Berryman v. Commonwealth

Dissenting Opinion by

Justice SCHRODER.

I would reverse and remand for a new trial. The primary issue in this case is whether the conduct amounted to wanton conduct manifesting an extreme indifference to human life to support both convictions. The conduct in question was the speeding in violation of a statute, plus his multitasking, the counting of pills1 or fidgeting with the radio.2 Prior to the adoption of our current penal code, a vehicular wreck resulting in a death produced no such convictions. Hamilton v. Commonwealth, 560 S.W.2d 539, 542 (Ky.1977). Under our current penal code, speeding combined with intoxication has been considered wanton conduct under circumstances manifesting extreme indifference to human life, which elevates the conduct to murder. Id. The Hamilton Court actually commended the legislature for enacting KRS 507.020(l)(b) to deter driving under the influence of intoxicants. Id. at 544. Thus, the Hamilton Court did not consider the speeding alone to be wanton conduct to support a murder conviction.

The cases since Hamilton (save two) also required intoxication, in addition to speeding to sustain a conviction. Brown v. *181Commonwealth, 174 S.W.3d 421, 426 (Ky.2005) cert. denied, 547 U.S. 1115, 126 S.Ct. 1915, 164 L.Ed.2d 669 (2006). In Walden v. Commonwealth, 805 S.W.2d 102 (Ky.1991), overruled on other grounds by Commonwealth v. Burge, 947 S.W.2d 805 (Ky.1996), the defendant blew a .297 on the BA. The Court recognized:

Whatever the legislative view might have been of the elements of wanton murder in 1974 when the Penal Code was enacted, this view of legislative intention is dispelled by an Amendment in 1984, enacted as part of the so-called “Slammer Bill” directed at drunk driving. The 1984 Amendment adds to KRS 507.020(l)(b) by specifying as a prefatory phrase, “including, but not limited to, the operation of a motor vehicle.... ”

Id. at 104. And,

[T]he 1984 Amendment declares legislative intent to include vehicular homicide as potentially serious enough to justify a murder conviction, but it does not change the essential nature of the elements of the offense. Wanton murder continues to be distinguished from second-degree manslaughter, KRS 507.040, which also punishes “wantonly caus[ing] the death of another person,” by the additional element described in the phrase, “under circumstances manifesting extreme indifference to human life” .... The difference between wanton murder and involuntary manslaughter (Manslaughter II) continues to be, as the Penal Code originally intended, whether there is evidence from which the jury could find “circumstances manifesting extreme indifference to human life.” Depending on the situation, drunk driving may be such a circumstance.

Id. at 104-05.

Johnson v. Commonwealth, 885 S.W.2d 951, 952 (Ky.1994), reversed a wanton murder conviction that arose from a motor vehicle accident wherein the defendant “was not operating his coal truck under the influence of alcohol or drugs.” Possibly running a red light, a traffic offense, without intoxication, did “not rise to such a level of wanton conduct.” Id.
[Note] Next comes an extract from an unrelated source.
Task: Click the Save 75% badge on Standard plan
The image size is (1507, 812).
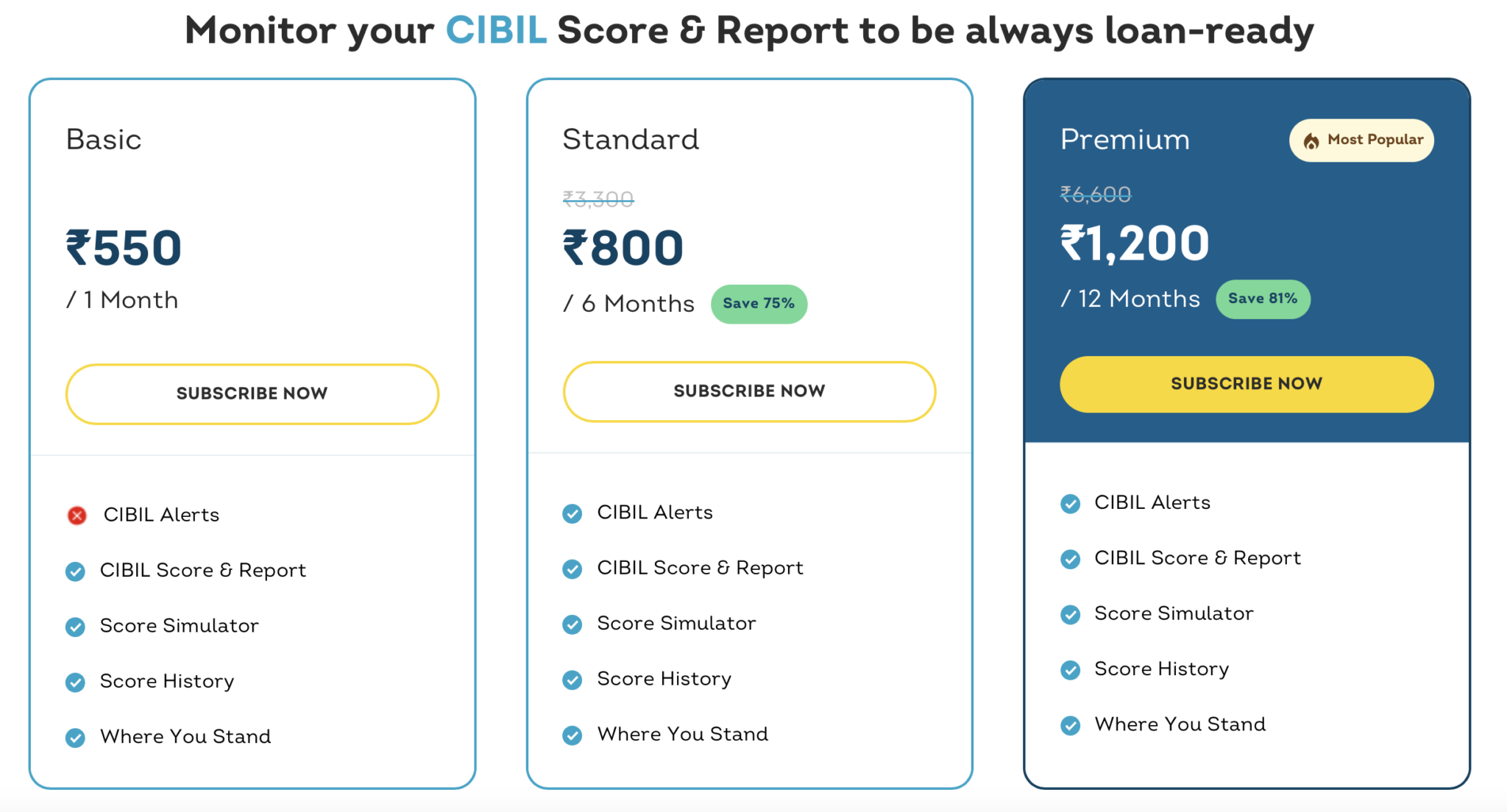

One of the first cases to not require intoxication in addition to a vehicle wreck was Graves v. Commonwealth, 17 S.W.3d 858 (Ky.2000), which involved a high speed chase at upwards of over 100 miles per hour, in a thirty-five mile per hour zone, with an exchange of gunfire, trying to recover drugs for which they had just paid $27,000.00. Driving through a red light, the lead vehicle broadsided a vehicle with two occupants, killing both. The driver, Graves, was convicted of two counts of wanton murder together with other lesser charges. The Court likened the wanton murder charges to the old “felony murder” rule and opined that trafficking in a controlled substance was the main event and the chase, wreck, and death were all part of the main event. Id. at 862.

The other case that did not require intoxication in addition to a vehicle wreck to find wanton murder was Brown, 174 S.W.3d 421. Brown involved a vehicular wreck resulting in multiple deaths and injuries. The facts revealed no intoxication but what has been referred to as “aggravated wantonness.” Id., at 426. Brown was speeding — possibly racing — intentionally ran a red light and was watching TV on a gearshift-mounted monitor. Justice Cooper, in writing the Court’s opinion, stated that “intoxication is not a prerequisite to a finding of extreme indifference to human life in a vehicular homicide case,” id., and the “[ajppellant’s conduct was substantially more than a mere traffic violation.” Id. at 428. Under the circumstances of this case, the Court would not rule “as a matter of law that it was unreasonable for the jury to believe beyond a *182reasonable doubt that [a]ppellant acted under circumstances manifesting extreme indifference to human life.” Id. (citations omitted). Although Brown involved multiple deaths and injuries in the use of a motor vehicle, the “aggravated wantonness” elevated the conduct to near-intentional conduct.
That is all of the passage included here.